Ken has won many accolades, including the Institute of Fundraising’s ‘Lifetime Contribution’ award, and being named, in 2011, the most influential person in British fundraising. He has also acted as a Trustee of ActionAid and the Disasters Emergency Committee (DEC), as well as writing many books and articles on fundraising, including the classic ‘Relationship Fundraising’. He tweets at @kenburnett1, and his website, featuring ‘Relationship Fundraising’ and new book ‘Storytelling Can Change the World’, is here.

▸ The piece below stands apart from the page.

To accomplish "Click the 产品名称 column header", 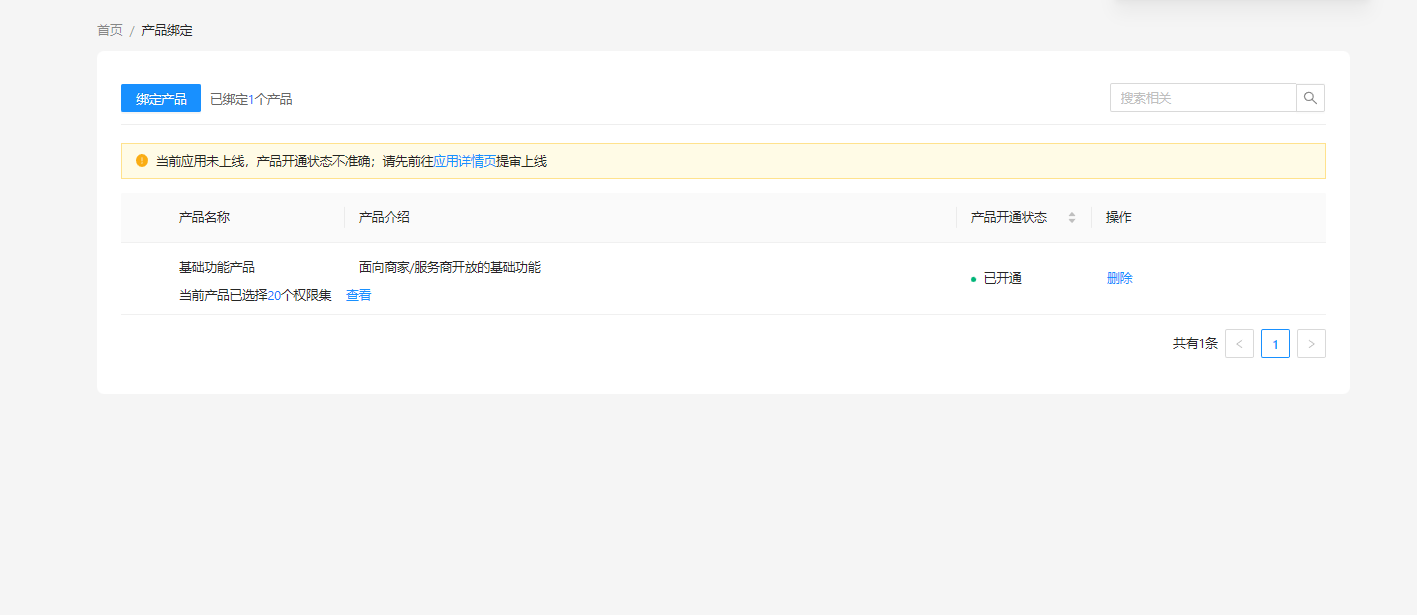I will (x=204, y=218).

Ken’s passion is using communications to build strong relationships with supporters. For more on this, see Ken’s recent blog posts, and series on ‘The Future of Fundraising’, available here, which describe some of the barriers facing charities in building enduring relationships with their donors. Some of those covered in the interview, are:
Underinvestment: Ken highlights the long-term lack of investment in fundraising products and appeals, as well as the relative neglect of customer care compared to the commercial world. This may have been understandable in the past, but with the revolution in customer service lead by firms like Amazon and Zappo’s, poor or average customer service is just not acceptable, and is indeed not being accepted by the majority of charity supporters, who move their support between charities while staying within the same sector with great regularity
On this, he says that “almost all of the [big questions] are examples of underinvestment…because of the nature of our business we think money will come to us…if we’re losing donors at the rate we’re losing them…that’s a recipe for disaster”
High staff turnover: from Trustees to admin staff, most not-for-profits have average turnover rates of up to 20%, making it difficult to build lasting relationships with supporters and reducing the institutional memory of many not-for-profit organisations
Short-termism, which is, in Ken’s opinion, “the major thing that holds our sector back”, with a lack of long-term thinking allied to the fact that “we do not have R&D budgets”, a “blinkered approach [that] holds us back”
Ken calls his “greatest heresy” the assertion that the CRM revolution which swept through fundraising in the 1980’s and 1990’s was a mis-step. He says: “we’ve become very professional…but donors want to be inspired by people who are every bit as passionate as they are”, adding that many charities struggle to build lasting relationships with supporters as, while “our organisations were founded in anger”, many have become slick and professionalised, sometimes losing, in their communications, the sense of outrage which moved their founders to create them, and which drives donors to support them.